Related paper: Open Information Extraction from the Web
Focus paper: Unsupervised Ontology Induction from Text
The related paper I read introduces a new extraction paradigm called Open Information Extraction (OIE). In this paradigm, the system passes over the corpus a single time and is able to extract a sufficient number of relations. The system requires no human input but automatically discovers and stores relations of interest, independent of domain. Open IE operates without knowing relations a priori, where standard IE systems only operate on relations given to it a priori by the user.
As for experiments and evaluation, the paper uses a fully implemented OIE system called TextRunner, which, when compared to the state-of-the-art KnowItAll web extraction system, has a noticeably lower error rate and significantly improved performance while maintaining a similar accuracy rate.

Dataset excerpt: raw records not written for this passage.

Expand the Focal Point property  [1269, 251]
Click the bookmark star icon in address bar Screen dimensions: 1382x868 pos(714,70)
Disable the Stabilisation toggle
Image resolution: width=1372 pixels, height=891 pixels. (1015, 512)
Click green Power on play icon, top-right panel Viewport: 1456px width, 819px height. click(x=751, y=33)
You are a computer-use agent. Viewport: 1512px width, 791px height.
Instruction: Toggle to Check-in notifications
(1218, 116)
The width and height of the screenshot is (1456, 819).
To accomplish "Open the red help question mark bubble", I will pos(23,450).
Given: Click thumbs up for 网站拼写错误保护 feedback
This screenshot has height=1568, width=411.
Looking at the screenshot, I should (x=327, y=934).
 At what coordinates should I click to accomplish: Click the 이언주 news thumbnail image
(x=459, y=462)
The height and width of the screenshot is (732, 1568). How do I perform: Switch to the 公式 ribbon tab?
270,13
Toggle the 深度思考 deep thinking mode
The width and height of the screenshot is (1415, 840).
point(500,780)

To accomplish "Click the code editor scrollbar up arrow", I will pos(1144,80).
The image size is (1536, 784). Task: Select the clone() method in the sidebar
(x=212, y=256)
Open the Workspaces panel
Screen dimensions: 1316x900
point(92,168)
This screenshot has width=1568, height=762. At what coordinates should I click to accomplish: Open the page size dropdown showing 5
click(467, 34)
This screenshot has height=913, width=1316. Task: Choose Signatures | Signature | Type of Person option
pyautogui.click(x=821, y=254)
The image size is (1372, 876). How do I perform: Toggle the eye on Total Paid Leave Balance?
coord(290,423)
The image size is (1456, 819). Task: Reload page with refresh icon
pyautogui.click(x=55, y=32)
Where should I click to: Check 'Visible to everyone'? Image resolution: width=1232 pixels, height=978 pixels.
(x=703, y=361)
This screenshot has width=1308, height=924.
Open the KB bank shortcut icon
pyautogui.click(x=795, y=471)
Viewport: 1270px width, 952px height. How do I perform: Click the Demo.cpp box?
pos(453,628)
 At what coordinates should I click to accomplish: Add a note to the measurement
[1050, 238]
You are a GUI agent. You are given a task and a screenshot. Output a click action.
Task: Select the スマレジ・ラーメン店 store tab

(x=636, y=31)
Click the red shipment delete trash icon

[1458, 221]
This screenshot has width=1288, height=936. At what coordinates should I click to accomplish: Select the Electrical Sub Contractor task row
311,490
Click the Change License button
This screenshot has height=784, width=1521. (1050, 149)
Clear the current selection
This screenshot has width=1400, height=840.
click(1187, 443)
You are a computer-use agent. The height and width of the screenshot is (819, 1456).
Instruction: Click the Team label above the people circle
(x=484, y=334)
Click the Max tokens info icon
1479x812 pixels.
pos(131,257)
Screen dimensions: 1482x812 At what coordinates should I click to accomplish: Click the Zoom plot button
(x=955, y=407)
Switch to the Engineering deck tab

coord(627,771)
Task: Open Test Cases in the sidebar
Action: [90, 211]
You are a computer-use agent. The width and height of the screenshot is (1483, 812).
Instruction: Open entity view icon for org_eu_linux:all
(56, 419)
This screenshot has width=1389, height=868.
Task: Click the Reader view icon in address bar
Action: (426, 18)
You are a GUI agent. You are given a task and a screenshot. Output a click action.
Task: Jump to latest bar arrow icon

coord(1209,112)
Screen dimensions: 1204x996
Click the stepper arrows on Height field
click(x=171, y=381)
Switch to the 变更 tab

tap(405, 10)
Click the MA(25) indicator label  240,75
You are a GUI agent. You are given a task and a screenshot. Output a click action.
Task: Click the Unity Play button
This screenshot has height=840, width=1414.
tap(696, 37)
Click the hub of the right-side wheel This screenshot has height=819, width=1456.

The basic architecture of the system consists of a single pass extractor, which passes over the entire corpus to extract tuples for all possible relations. It uses a part of speech tagger to do this. Each candidate tuple is then sent to a self-supervised learner which classifies it "trustworthy" or otherwise. Lastly there is a redundancy-based assessor that assigns a probability to each retained tuple.
Two big things about TextRunner are its performance and thus scalability. The runtime is constant in the number of relations as opposed to linear. Although it's a little hard to directly compare, TextRunner extracted all relations in about 85 CPU hours on a test run, where KnowItAll took 6.3 hours per relation.